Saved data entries
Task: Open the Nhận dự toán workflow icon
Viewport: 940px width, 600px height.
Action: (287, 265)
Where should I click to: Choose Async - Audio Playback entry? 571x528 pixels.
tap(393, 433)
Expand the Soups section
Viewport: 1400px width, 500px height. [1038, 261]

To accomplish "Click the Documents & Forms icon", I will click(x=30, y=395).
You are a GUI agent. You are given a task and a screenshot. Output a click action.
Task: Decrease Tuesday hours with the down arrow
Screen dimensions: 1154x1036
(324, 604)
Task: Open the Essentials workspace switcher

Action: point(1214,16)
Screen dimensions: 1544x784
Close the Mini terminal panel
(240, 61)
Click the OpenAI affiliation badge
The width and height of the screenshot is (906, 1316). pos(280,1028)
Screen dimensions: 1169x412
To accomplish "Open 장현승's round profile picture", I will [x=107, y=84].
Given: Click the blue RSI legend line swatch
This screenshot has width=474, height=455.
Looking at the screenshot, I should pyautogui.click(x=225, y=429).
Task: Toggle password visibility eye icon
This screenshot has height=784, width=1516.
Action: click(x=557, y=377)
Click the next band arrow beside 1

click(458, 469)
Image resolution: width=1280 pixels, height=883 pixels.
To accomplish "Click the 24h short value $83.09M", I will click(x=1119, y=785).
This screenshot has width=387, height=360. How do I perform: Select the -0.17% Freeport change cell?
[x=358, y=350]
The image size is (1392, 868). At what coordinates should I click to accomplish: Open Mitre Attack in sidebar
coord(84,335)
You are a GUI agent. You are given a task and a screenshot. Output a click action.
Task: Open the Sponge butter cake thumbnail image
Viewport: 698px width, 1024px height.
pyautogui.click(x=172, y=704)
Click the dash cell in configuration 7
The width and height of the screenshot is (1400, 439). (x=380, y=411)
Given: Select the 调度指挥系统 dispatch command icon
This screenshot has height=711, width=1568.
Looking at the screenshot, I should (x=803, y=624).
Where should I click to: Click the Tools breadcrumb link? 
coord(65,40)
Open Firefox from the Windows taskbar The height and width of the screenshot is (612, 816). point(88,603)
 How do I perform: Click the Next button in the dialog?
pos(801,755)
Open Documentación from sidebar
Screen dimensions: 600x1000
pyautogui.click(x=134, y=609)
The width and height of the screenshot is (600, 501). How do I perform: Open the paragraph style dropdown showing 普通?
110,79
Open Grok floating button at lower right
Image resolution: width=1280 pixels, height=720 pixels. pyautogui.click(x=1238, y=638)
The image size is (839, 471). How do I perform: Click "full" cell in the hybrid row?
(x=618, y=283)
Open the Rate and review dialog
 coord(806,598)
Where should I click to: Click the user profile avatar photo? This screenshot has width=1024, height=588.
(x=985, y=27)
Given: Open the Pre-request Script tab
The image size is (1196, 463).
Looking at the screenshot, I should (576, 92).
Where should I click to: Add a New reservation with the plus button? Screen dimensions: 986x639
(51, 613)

EXERCISE = Each line from the top of the data, up to and including the line that contains "Task: Decrease Tuesday", should be set down exactly.

WRITTEN RESPONSE =
Task: Open the Nhận dự toán workflow icon
Viewport: 940px width, 600px height.
Action: (287, 265)
Where should I click to: Choose Async - Audio Playback entry? 571x528 pixels.
tap(393, 433)
Expand the Soups section
Viewport: 1400px width, 500px height. [1038, 261]

To accomplish "Click the Documents & Forms icon", I will click(x=30, y=395).
You are a GUI agent. You are given a task and a screenshot. Output a click action.
Task: Decrease Tuesday hours with the down arrow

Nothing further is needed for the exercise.